第3話 吸血鬼
種族【吸血鬼】。
人間の血が大好物な不老不死。
事実かどうか分からないけど、一応弱点はあるみたい。
それが魔女である私からの認識だった。
吸血鬼に関して、私はあまり詳しくはない。
そもそも出身の世界が違っている。
〈人間世界〉と〈魔法世界〉。それ以外の世界が存在することは知っている。
だけど、その世界の詳細まで把握するのは難しい。
だから、アニメや漫画などのフィクション、あるいはこの世界の伝承の範囲でしか、私は吸血鬼のことを知らなかった。

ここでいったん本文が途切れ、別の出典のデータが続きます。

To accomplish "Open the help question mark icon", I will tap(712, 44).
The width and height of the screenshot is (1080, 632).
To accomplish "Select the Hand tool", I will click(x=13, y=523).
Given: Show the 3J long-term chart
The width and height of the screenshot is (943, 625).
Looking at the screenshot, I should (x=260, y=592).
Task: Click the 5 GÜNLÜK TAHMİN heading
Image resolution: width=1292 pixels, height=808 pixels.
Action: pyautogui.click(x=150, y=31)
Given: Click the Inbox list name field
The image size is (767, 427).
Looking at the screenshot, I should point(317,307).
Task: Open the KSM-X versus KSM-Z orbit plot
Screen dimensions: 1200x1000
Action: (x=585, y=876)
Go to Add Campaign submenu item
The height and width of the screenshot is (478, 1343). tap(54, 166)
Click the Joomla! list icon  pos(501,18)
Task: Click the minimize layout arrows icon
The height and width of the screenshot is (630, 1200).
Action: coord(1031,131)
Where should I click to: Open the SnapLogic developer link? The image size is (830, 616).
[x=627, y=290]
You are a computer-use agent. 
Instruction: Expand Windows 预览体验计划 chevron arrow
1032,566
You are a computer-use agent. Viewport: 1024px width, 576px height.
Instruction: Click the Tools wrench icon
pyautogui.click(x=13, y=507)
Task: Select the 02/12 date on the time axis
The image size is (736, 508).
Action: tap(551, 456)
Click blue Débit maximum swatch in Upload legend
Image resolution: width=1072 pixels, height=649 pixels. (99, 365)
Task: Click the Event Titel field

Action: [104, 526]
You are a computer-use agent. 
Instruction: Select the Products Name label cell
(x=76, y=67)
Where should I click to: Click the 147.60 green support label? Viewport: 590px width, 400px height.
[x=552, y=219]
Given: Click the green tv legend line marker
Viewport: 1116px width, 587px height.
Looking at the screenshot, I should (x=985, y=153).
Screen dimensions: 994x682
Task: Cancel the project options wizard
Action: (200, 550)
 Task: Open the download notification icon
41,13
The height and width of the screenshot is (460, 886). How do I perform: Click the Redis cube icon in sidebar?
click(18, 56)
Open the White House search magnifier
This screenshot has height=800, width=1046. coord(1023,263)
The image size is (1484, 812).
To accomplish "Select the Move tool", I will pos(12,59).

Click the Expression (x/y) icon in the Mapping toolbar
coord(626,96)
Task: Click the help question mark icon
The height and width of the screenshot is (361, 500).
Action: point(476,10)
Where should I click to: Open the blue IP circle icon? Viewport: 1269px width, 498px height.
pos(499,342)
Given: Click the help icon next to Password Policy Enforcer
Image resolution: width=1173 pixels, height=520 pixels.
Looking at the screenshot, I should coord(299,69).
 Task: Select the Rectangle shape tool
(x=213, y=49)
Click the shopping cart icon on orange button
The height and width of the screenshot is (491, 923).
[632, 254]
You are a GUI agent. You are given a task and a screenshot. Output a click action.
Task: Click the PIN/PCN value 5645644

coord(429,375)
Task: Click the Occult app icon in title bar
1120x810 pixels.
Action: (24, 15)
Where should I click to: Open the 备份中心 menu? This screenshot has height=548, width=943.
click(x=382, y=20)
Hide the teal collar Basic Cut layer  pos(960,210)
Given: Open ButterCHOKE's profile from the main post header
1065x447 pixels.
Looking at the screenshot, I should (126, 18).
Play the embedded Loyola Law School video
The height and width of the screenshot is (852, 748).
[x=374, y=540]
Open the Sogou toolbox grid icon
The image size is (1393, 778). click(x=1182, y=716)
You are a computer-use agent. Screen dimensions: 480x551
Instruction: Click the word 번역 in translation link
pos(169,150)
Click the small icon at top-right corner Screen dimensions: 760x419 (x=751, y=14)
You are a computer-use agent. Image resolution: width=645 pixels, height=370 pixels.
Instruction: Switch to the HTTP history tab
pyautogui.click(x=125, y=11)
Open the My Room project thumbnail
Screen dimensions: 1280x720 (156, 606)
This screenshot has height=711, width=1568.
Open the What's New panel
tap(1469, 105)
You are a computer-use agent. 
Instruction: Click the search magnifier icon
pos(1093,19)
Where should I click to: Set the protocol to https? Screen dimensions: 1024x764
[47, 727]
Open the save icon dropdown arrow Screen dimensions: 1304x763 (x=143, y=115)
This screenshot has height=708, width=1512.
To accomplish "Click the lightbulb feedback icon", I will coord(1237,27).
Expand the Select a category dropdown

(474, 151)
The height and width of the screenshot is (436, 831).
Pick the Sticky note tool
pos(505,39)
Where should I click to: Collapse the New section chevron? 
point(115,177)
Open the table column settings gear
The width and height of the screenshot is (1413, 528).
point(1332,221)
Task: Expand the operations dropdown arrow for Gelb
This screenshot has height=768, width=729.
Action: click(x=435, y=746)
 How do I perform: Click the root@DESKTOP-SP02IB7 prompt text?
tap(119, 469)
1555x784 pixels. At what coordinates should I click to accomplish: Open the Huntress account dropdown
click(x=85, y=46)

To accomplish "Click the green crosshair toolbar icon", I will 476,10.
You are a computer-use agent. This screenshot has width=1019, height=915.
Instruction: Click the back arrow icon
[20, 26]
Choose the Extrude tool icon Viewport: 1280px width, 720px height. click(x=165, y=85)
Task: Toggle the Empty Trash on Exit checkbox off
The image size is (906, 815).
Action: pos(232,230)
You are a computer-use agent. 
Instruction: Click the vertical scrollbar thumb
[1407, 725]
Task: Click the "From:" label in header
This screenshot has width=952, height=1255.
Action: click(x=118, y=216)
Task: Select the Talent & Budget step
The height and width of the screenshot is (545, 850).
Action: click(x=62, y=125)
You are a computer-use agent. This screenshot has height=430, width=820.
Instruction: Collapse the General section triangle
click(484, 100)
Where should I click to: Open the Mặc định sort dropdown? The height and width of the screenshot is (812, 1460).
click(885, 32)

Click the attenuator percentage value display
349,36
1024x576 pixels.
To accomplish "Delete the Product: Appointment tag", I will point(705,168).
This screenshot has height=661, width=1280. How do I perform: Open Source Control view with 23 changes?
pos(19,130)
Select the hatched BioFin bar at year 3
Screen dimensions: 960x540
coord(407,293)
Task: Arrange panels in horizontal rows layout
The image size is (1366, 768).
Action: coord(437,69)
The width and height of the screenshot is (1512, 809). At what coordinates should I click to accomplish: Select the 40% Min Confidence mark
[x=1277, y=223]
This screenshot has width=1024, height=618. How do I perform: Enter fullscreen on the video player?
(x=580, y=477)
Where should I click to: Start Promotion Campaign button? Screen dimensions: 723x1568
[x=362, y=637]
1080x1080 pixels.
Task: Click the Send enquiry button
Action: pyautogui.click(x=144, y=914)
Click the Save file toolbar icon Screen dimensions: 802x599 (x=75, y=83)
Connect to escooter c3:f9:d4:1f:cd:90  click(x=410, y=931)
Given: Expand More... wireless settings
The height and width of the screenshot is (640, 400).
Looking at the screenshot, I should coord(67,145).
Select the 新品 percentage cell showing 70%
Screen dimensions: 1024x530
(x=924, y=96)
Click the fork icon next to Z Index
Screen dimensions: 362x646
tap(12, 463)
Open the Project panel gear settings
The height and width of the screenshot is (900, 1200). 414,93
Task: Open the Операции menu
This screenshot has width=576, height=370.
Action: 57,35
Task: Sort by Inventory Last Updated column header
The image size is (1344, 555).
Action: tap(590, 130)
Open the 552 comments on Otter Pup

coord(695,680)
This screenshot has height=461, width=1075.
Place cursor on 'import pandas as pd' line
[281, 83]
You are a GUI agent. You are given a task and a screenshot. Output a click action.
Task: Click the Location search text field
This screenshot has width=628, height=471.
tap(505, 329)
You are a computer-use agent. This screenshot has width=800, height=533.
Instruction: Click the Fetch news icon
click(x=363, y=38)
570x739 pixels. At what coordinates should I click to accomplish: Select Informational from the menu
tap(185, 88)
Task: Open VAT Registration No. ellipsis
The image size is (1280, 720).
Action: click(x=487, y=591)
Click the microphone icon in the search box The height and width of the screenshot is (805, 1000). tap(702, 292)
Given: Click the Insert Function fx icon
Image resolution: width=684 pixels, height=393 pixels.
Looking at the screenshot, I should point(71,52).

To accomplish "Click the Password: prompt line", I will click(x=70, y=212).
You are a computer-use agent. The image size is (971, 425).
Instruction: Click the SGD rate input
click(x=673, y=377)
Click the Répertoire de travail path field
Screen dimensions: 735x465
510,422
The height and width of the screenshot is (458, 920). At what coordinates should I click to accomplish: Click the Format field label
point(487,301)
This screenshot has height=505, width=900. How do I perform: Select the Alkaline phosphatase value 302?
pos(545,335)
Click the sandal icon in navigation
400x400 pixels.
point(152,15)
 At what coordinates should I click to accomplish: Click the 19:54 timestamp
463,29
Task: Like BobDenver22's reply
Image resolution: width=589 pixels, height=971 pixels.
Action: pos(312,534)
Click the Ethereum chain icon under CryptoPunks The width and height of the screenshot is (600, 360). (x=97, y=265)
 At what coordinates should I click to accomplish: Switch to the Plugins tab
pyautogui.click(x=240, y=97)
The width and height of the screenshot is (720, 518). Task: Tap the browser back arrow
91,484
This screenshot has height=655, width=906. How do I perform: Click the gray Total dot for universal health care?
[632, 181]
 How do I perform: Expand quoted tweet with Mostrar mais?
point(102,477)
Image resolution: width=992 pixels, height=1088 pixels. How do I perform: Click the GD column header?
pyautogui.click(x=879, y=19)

周りの人間の知識と私の知識、あまり違いはないだろう。
ただ、それを確かめる
それが周りの人間と私との違い。とても大きな差である。
ちなみにだけど、外見からは一切、吸血鬼だと分からないと思う。
(まあ、当たり前か……)
不良たちからの誘いを断るときに見せる、口元の八重歯が少し尖っているぐらいか?
でも、それだけでは判断できない。
一方で私は、しっかり吸血鬼だと認識できていた。
これは人によると思うけど、
『女の子の皮を被った得体の知れない何か』
私にはそう見えている。
その得体の知れない何かを、私の経験というデータベースと照合すると、一致するのが吸血鬼だった。
かなり自信あり! 驚異の一致率99%ぐらいかな。
そんな本物の吸血鬼に対して、不良たちは喧嘩を売っている。
『あーあ、ご愁傷様……』
と私は冷めた目で見ていた。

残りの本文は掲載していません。